I dazi americani al 15% fanno tremare gli imprenditori italiani della chimica, specie perché arrivano in un momento già più che complesso, con il dollaro che fa le bizze. Evitare l’escalation dazi/contro-dazi è stata una priorità, anche perché fare la guerra commerciale non fa bene né a chi la subisce né a chi la scaglia, e tanto meno ai cittadini. Soprattutto in un settore onnipresente come quello della chimica.
Francesco Buzzella, presidente di Federchimica, non è per nulla fiducioso sull’accordo fra Stati Uniti e Unione Europea. Ricorda che il comparto chimico italiano esporta oltre 40 miliardi di euro e che gli Usa sono il quarto mercato di destinazione con quasi 3 miliardi. Tradotto: con dazi al 15%, gran parte di quei prodotti avrà serie difficoltà ad arrivare nel mercato americano con prezzi competitivi.
Il problema, avverte Buzzella, non è solo la chimica in sé, ma tutta la manifattura europea collegata. Se le esportazioni di manufatti rallentano, anche la chimica che li fornisce subisce il contraccolpo. E poi c’è quel piccolissimo dettaglio: la Cina, esclusa o penalizzata negli Usa, penserà bene di deviare le sue merci verso il mercato europeo. Indovinate un po’? Questo creerà un doppio danno all’Europa, con una pressione competitiva ancora più dura da sopportare.
Numeri alla mano, la quota cinese nell’import italiano di prodotti chimici è passata dal 6 al 16% tra il 2021 e il 2024, con un ulteriore aumento del 24% nei primi quattro mesi del 2025. Nel frattempo, la Cina ha fatto +26% nella produzione chimica globale, mentre la domanda mondiale cresce solo del 9%. Gli Stati Uniti, nel frattempo, si sono fermati a un modesto +3%, e l’Europa è crollata del 12%, con l’Italia addirittura all’11% in negativo.
E non è finita qui. Nei primi mesi del 2025, nonostante un anticipo degli acquisti per evitare i nuovi dazi, la produzione chimica europea ha continuato a calare dello 0,4% su base annua, con peggioramenti nei mesi più recenti. Dopo un 2024 deludente, che ha seguito una crisi già pesante nel 2022-2023, si assiste a una flessione prolungata, aggravata anche dalla persistente crisi energetica.

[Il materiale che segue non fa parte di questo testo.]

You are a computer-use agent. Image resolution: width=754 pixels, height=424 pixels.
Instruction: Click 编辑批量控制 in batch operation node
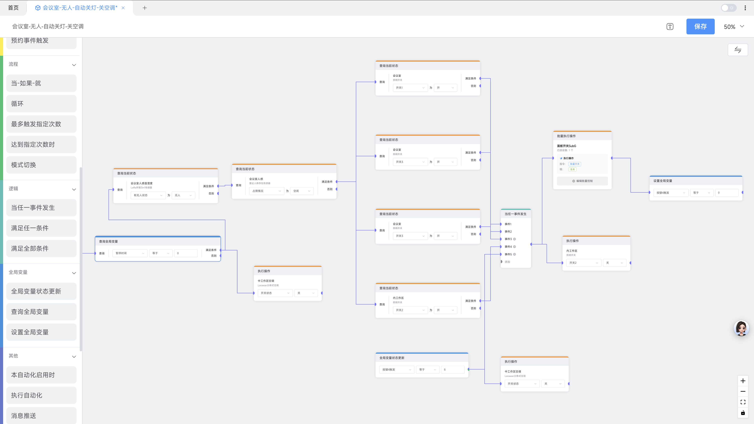(x=582, y=181)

Naturalmente, la crisi energetica «avendo superato il peggio» continua comunque ad appesantire il settore, peggiorando il saldo commerciale e allargando la crisi a tutta la chimica europea. La Germania, primo produttore europeo, addirittura registra un calo del 19%. Quindi sì, incertezze e stop-and-go nell’acquisto rendono tutto più complicato e frenano le prospettive, con previsioni per il 2025 ancora negative, a -1,5%.
Secondo Buzzella, la ricetta per uscire dal vicolo cieco passa da nuovi accordi commerciali che spalanchino porte verso mercati alternativi. Ma soprattutto, serve una politica seria, italiana e ancor più europea, che sostenga la competitività industriale e una domanda interna più vivace. Altrimenti, siamo destinati a rimanere schiacciati da qualunque imprevisto esterno, senza margine di manovra.
La conclusione è spietata ma ovvia: senza un’industria robusta e competitiva, l’Europa rischia di essere relegata in un angolo, compromettendo non solo la sua prosperità, ma anche quei valori che tanto si vanta di difendere. E indovinate? I costi normativi sono diventati un altro macigno: oggi incidono per il 13% del fatturato, mentre nel 2004 erano appena il 4%. Una crescita esponenziale di burocrazia e regolamenti che non fa altro che rallentare ancora di più il settore.